Renato: É, do Ruy Castro. E ele conta um pouco dessa história do João Gilberto, ainda em Juazeiro, antes de ir pro Rio de Janeiro, antes do advento da Bossa Nova e como a maioria dos cantores da época, ele queria ser um grande cantor como por exemplo, existia na época Francisco Alves, aqueles grandes cantores que tinha aquela voz empostada, também com essa característica lírica, então diz o Ruy Castro no livro dele que o João Gilberto tinha esse desejo, mas enfim, muitas coisas aconteceram depois que ele foi pro Rio. E eu não conheço os meandros dessa história. Meandros pra quem não sabe, em inglês é como as coisas aconteceram. Os meandros da história assim. Isso não é uma palavra muito utilizada, é uma palavra old fashion.
Foster: Mas é bom saber.
Renato: É meandros né, assim, quero saber os meandros dessa história, ou seja, como aconteceu essa história ou como ela se desenvolveu, mas enfim, o que a gente tem do João Gilberto hoje em dia é essa voz que você comenta né, que é uma coisa que em uma conversa com você a gente tava falando um pouco sobre minimalismo, você lembra? Eu acho que tem um pouco disso. É só o necessário.
Foster: Exatamente. Eu acho que dá um sentido de, é muito íntimo. Primeira coisa que eu pensei quase é como se ela estivesse falando comigo mesmo e para mim mesmo. Então essa combinação de uma voz diferente, uma vez um pouco mais calada e também o ritmo do violão é uma combinação que te pega.

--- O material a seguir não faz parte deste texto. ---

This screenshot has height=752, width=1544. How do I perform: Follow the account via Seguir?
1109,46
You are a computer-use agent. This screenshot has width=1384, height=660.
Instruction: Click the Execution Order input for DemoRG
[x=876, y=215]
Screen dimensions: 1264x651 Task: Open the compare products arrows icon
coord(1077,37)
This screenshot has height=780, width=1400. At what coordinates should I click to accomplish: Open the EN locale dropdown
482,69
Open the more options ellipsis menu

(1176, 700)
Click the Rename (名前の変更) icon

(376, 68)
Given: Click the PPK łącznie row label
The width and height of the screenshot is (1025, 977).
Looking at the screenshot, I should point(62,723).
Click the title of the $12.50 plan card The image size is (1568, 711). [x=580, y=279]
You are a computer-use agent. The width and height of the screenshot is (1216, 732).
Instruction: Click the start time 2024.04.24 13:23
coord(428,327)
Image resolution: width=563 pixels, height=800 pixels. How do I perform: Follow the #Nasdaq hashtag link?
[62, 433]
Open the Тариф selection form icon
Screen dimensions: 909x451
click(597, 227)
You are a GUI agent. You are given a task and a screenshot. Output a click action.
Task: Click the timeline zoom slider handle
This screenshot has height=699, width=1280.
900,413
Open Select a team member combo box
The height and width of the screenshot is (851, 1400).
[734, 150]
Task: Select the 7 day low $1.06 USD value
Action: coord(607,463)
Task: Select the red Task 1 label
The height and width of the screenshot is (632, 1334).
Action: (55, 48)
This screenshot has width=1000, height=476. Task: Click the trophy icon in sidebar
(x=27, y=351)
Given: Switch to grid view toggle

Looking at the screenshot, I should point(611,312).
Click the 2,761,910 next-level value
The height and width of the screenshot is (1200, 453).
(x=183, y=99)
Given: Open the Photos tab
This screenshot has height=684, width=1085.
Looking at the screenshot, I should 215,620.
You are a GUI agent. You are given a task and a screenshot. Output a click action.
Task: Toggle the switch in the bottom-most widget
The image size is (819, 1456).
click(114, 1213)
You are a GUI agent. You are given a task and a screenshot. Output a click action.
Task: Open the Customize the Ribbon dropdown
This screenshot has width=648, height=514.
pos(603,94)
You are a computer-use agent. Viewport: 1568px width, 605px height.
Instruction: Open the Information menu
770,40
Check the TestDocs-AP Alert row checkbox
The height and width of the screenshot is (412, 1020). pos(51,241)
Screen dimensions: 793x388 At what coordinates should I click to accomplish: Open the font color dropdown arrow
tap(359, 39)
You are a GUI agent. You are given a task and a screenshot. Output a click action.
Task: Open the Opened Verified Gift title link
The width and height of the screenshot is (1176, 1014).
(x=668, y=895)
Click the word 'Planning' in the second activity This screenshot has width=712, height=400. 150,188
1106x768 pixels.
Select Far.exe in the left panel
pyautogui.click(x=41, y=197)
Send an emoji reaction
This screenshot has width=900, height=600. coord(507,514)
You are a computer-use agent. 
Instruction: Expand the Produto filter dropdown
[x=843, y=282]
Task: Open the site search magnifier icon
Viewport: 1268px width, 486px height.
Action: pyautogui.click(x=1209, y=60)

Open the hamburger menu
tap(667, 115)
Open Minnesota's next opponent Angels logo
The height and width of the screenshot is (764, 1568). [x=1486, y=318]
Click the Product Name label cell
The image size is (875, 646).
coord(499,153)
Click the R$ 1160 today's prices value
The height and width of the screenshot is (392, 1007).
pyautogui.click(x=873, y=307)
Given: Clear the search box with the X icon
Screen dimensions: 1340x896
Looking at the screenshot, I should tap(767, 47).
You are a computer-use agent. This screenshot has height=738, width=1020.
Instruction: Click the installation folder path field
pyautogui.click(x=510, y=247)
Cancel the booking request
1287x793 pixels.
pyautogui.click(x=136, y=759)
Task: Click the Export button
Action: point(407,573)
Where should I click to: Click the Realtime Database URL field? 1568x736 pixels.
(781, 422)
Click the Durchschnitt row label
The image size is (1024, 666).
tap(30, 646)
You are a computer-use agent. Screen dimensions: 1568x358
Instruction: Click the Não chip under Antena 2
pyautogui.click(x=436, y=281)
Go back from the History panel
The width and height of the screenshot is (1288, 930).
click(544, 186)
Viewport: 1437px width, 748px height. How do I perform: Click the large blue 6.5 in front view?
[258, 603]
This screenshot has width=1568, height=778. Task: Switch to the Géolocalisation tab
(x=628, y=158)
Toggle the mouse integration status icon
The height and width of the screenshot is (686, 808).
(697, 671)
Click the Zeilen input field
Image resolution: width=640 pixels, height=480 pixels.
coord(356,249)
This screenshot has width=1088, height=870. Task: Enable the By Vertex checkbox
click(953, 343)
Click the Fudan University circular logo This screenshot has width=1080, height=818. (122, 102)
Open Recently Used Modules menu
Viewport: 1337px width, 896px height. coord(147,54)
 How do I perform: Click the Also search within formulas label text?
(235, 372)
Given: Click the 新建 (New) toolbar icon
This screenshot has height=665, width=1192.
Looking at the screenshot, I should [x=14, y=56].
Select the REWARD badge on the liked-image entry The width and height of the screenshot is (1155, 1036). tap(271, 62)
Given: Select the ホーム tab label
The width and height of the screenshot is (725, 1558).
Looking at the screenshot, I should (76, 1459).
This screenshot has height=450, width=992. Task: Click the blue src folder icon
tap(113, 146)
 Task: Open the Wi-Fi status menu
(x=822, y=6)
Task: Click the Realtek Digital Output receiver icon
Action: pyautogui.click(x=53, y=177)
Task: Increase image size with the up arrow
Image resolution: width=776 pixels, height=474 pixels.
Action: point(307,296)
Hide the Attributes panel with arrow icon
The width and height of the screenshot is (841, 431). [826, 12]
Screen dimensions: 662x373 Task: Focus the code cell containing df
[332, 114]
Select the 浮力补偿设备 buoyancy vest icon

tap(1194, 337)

Renato: É você vê, eu não saberia citar nomes mas existe no Jazz por exemplo, grandes duetos também de guitarra e voz, enfim, existiram alguns discos de jazz que influenciaram toda essa geração de bossanovistas. Mas no Jazz os grandes cantores, os grandes cantores de Jazz, não era exatamente o mesmo jeito que os cantores brasileiros cantavam antes da bossa nova. Mas era uma voz mais potente quando você pega Ella Fitzgerald, não era brincadeira aquilo. Eu compararia com Elis Regina, mas não com João Gilberto.
Foster: Sim, com certeza.
Renato: Sabe?
Foster: Pra mim Ella Fitzgerald não tem nada ver com João Gilberto.
Renato: É. Mas é o que eu falo assim, é da época né, todo mundo diz que a Bossa Nova teve muita influência do Jazz. E teve mesmo, teve mesmo porque era o que se ouvia. Apesar do Jobim dizer que ele não ouvia Jazz muito porque ele não tinha acesso à Jazz. É engraçado isso, o que ele ouvia na verdade era música de musicais norte-americanos né, enfim... Mas teve, teve.
Foster: Então Renato, uma coisa que eu não sei se vai fazer sentido pra você mas, uma coisa que sempre foi muito atrativa pra mim da Bossa Nova, é um estilo tão simples que tem tipo um toque de minimalismo mas ao mesmo tempo, musicalmente é muito complicado, tipo tentando aprender Bossa Nova no violão, eu toco violão mas vocês estão fazendo algumas coisas com a mão direita que eu nunca fiz na minha vida.
Renato: Aham.
Foster: Então.. tecnicamente é muito complicada mas dá um sentido de que é muito íntimo, é muito simples. Faz sentido isso, essa, sei lá?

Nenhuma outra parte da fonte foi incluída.